Cela parce que son approche originale a suscité au sein de notre comité de rédaction
réflexion et discussion et que le propre d’un blog est
de prolonger avec ses lecteurs
les débats qui tiennent à cœur à ceux qui l’animent.
En relisant l’histoire de Tristan et Iseut, je ne peux m’empêcher de faire le parallèle avec la très médiatique question du mariage entre personnes du même sexe. À une époque où le mariage d’amour était considéré comme une menace pour la bonne marche de la société, ce couple mythique se retrouve hors la loi. Son refuge, il le trouve au fond des bois, en marge de la société.

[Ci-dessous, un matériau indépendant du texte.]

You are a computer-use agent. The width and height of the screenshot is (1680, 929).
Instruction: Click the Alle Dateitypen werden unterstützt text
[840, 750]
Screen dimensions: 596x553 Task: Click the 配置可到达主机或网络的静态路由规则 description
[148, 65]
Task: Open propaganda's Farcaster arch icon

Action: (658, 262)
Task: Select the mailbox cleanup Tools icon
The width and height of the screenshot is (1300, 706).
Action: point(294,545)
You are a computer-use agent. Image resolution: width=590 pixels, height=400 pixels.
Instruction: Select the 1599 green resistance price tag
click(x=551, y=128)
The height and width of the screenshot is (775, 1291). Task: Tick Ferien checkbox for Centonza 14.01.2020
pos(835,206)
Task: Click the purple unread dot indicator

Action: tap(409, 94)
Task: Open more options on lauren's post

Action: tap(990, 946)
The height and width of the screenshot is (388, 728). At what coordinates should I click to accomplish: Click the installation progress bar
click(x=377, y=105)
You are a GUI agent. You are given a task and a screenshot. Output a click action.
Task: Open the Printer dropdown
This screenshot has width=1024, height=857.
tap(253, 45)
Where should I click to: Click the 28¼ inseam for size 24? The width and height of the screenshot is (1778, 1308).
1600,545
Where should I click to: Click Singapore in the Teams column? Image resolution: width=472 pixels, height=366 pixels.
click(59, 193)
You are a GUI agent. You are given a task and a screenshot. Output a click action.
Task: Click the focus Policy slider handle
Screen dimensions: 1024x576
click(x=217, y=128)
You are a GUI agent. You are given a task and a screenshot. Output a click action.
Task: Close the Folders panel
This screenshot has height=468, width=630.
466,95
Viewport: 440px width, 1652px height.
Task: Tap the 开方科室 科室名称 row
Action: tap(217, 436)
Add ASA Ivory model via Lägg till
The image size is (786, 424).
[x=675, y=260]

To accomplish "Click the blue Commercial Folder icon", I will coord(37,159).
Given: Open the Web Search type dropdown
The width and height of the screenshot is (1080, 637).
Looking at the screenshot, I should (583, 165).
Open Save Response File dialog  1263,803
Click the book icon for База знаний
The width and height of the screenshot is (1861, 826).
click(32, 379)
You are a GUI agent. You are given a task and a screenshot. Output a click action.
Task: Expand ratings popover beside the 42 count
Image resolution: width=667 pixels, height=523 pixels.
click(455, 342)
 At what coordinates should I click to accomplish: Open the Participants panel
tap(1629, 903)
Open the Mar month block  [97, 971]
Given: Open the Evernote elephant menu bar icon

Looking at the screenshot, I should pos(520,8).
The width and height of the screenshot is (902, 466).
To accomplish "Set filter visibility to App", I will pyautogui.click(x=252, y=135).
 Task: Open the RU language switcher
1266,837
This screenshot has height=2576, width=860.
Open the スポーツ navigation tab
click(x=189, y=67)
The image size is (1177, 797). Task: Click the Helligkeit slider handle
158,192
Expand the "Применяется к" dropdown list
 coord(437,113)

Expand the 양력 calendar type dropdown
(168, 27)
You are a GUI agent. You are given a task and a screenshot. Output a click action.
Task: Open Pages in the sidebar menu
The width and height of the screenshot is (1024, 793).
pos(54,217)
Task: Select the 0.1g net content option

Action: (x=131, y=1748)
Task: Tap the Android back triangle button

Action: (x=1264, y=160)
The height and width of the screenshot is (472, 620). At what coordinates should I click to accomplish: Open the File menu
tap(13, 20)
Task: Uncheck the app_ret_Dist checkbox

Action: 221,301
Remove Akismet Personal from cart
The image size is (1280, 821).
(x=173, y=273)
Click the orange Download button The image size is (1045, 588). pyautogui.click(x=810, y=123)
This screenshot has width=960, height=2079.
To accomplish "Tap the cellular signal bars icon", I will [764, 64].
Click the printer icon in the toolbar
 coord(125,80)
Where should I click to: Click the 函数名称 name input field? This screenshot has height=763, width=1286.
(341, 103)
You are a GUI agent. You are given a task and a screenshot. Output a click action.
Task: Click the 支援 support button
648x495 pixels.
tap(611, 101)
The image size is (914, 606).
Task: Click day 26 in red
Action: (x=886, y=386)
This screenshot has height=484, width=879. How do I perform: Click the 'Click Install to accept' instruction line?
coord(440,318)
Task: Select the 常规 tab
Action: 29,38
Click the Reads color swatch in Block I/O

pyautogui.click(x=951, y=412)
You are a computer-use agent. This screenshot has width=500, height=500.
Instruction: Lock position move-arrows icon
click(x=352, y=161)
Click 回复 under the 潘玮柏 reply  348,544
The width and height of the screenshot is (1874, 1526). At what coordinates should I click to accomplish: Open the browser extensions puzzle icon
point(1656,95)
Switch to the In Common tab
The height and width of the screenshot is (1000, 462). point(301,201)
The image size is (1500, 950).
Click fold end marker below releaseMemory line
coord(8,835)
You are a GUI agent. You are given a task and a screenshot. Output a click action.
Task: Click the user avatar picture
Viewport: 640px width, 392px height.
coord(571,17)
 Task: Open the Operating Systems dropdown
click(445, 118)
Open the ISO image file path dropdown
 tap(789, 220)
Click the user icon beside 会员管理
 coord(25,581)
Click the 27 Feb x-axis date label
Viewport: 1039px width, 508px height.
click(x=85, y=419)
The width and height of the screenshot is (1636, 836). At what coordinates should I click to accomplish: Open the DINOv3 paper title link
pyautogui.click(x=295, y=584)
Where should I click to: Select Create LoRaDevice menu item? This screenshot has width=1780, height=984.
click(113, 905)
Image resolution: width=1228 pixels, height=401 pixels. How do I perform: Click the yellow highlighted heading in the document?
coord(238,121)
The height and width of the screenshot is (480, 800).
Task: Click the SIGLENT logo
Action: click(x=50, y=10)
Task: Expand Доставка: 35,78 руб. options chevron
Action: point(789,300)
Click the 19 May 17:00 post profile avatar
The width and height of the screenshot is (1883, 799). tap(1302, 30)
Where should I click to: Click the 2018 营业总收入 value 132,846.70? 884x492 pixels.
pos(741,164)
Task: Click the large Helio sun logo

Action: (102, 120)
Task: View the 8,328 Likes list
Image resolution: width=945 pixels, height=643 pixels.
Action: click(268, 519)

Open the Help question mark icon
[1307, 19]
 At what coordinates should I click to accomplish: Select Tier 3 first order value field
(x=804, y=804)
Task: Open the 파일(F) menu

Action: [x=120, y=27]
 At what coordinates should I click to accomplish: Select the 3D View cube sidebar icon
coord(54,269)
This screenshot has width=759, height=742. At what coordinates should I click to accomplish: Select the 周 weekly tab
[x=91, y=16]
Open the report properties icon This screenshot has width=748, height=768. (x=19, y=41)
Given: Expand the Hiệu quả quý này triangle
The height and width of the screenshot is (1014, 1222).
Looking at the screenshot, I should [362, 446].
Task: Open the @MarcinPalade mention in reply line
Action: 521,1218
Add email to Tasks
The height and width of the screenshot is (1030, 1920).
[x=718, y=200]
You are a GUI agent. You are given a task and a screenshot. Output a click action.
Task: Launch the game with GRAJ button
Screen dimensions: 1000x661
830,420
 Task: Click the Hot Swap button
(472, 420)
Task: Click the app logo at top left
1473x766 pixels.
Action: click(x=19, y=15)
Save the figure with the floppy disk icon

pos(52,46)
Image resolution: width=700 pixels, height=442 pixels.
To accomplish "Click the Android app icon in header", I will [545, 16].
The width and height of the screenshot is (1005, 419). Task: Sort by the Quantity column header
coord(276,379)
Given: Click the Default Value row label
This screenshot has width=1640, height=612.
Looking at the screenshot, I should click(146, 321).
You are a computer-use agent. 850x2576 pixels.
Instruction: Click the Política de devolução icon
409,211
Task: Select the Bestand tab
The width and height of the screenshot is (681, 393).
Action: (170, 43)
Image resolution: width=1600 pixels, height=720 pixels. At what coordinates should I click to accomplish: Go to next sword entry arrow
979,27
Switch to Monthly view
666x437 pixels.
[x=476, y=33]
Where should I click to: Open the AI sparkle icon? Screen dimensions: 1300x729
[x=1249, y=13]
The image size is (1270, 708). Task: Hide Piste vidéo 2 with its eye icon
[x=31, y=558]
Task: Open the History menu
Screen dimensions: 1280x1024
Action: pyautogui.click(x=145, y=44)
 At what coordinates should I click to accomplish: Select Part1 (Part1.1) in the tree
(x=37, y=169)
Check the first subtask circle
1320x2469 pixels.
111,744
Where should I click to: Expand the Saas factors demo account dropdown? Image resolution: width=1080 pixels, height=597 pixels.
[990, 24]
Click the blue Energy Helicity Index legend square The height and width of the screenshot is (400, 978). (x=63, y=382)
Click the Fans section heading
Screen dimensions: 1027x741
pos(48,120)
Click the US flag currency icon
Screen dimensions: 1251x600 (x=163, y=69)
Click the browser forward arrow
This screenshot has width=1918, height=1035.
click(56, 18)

Leur union, aujourd’hui banale, était, elle aussi, considérée comme « contre nature » selon l’ordre du monde d’alors où le mariage arrangé était la norme. Une norme que l’on comprend aisément lorsque l’on connaît le potentiel subversif de l’amour.
Si autrefois en effet le cœur du mariage était la présomption de paternité, aujourd’hui c’est le couple qui en est le cœur. Le mariage n’a plus la finalité quantitative et utilitaire de procréer mais celle de protéger deux personnes qui s’aiment.
Les réticences actuelles à reconnaître les amours homosexuelles nous viennent de loin. La loi de Moïse déjà nous en parlait. Société patriarcale au besoin vital de grandir, les Hébreux condamnent clairement et fermement l’homosexualité masculine. Cette société n’existe plus et la loi de Moïse n’est pas en self-service. Soit elle s’applique à la lette dans son intégralité, soit elle ne correspond plus à notre monde en tant que loi.
En tant que texte fondateur de nos civilisations, on ne peut certes pas la balayer en quelques lignes. Mais selon les écrits néotestamentaires, cette loi, nous en disposons. La loi est faite pour l’homme et non l’inverse. Elle est accomplie et non abolie.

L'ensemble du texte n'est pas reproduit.